● WHAT TO WORK ON: Every line in the records below between the one holding "Where should I click to: Collapse" and the one holding "Task: Switch to the 财务信息 tab", inclusive, is to be set down exactly; all other lines are to be left out.

(Stored items)
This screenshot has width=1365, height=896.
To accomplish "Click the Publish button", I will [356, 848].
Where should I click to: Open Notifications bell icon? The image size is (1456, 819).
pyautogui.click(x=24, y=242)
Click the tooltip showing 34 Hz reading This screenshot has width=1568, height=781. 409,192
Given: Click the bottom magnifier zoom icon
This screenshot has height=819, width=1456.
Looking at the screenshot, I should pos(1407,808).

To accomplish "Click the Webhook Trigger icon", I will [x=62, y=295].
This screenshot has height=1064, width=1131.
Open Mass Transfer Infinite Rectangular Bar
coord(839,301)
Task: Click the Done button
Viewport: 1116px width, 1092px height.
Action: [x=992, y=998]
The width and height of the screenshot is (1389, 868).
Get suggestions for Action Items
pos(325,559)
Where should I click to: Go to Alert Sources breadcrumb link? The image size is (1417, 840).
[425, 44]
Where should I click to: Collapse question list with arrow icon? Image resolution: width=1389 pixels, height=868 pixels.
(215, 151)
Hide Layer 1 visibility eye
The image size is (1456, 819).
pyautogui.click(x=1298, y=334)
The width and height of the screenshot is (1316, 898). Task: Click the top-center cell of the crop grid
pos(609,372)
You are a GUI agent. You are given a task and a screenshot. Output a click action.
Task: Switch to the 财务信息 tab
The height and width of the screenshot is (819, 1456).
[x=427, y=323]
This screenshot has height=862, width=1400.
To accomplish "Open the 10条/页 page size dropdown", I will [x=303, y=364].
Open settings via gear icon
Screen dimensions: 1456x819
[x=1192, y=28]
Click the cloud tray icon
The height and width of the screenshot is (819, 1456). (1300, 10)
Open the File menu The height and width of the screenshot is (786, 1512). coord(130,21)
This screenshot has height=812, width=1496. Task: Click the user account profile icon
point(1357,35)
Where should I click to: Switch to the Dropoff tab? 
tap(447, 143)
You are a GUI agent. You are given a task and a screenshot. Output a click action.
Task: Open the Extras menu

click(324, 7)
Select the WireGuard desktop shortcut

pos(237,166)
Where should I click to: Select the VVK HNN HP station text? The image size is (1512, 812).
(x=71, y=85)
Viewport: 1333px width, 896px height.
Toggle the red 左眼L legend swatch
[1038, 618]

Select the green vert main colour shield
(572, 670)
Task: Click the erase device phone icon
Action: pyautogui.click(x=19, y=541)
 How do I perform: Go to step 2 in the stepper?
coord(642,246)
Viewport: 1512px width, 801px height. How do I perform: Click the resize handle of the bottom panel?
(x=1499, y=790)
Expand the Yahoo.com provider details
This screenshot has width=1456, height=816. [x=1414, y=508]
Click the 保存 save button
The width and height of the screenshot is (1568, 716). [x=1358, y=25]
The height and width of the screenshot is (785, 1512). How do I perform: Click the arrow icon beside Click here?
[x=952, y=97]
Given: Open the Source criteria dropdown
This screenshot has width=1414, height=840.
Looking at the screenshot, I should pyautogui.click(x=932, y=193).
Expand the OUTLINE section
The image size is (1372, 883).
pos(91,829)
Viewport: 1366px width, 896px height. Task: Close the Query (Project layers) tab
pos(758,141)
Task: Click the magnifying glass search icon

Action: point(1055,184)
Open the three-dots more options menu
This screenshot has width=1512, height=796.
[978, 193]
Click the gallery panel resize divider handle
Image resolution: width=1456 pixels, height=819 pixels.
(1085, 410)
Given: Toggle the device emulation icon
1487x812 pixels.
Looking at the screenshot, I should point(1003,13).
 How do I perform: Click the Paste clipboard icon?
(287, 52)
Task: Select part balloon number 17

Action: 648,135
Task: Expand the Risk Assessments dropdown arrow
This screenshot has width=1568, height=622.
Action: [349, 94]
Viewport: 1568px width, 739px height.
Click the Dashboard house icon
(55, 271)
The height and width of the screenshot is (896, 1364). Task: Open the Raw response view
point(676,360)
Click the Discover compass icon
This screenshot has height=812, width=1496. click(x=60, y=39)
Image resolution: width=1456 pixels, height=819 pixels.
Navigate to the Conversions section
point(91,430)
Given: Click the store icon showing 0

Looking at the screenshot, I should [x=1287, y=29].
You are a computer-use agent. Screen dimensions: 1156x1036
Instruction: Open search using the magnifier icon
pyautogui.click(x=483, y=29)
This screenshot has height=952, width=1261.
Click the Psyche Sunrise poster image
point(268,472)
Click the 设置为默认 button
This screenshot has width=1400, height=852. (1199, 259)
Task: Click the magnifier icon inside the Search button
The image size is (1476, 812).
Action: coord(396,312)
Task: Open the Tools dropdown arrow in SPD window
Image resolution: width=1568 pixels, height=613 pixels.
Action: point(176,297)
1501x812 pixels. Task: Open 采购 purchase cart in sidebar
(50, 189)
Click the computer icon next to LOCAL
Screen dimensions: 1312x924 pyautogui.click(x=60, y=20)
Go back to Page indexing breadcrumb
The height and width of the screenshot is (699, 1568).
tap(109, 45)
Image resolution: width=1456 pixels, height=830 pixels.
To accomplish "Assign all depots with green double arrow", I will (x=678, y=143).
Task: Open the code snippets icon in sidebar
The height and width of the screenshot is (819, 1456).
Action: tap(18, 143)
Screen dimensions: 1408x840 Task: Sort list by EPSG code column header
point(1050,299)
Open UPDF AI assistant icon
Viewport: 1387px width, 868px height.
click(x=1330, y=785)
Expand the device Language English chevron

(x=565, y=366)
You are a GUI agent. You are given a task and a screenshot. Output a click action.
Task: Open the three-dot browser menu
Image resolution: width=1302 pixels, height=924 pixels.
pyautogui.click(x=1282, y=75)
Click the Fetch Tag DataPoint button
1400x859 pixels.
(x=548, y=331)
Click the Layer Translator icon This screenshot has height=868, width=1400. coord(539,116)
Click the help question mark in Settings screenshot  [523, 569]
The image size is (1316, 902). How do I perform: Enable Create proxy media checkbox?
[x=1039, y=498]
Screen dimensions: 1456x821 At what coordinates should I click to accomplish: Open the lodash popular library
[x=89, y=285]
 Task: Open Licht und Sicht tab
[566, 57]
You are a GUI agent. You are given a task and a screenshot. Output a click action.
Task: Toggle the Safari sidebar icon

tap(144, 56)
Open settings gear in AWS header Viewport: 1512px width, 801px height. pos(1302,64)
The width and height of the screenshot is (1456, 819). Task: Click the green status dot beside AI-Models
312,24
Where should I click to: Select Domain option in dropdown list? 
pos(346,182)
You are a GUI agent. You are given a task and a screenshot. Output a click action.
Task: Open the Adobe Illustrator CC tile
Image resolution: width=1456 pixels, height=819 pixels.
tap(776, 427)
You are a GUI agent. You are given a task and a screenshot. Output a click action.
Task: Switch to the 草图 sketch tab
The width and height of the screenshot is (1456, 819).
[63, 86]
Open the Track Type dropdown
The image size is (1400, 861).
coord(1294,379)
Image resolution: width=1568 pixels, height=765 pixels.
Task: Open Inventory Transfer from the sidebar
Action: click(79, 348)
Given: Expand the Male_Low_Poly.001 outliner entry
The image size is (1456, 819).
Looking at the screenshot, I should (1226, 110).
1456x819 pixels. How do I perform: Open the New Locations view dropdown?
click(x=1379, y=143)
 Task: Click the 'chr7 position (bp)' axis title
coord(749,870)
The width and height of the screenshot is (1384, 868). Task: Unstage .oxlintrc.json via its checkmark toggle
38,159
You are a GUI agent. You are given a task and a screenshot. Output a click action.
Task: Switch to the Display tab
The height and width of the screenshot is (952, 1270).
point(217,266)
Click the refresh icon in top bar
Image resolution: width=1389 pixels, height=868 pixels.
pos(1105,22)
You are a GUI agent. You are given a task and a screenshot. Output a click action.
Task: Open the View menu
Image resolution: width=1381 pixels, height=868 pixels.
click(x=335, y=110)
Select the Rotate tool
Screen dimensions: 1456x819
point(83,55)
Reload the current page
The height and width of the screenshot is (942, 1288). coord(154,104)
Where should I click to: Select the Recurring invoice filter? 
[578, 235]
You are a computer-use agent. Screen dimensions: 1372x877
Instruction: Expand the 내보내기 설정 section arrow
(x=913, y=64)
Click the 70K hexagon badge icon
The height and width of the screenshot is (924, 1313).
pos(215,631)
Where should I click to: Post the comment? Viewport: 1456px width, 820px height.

● EXPECTED OUTPUT:
Where should I click to: Collapse question list with arrow icon? Image resolution: width=1389 pixels, height=868 pixels.
(215, 151)
Hide Layer 1 visibility eye
The image size is (1456, 819).
pyautogui.click(x=1298, y=334)
The width and height of the screenshot is (1316, 898). Task: Click the top-center cell of the crop grid
pos(609,372)
You are a GUI agent. You are given a task and a screenshot. Output a click action.
Task: Switch to the 财务信息 tab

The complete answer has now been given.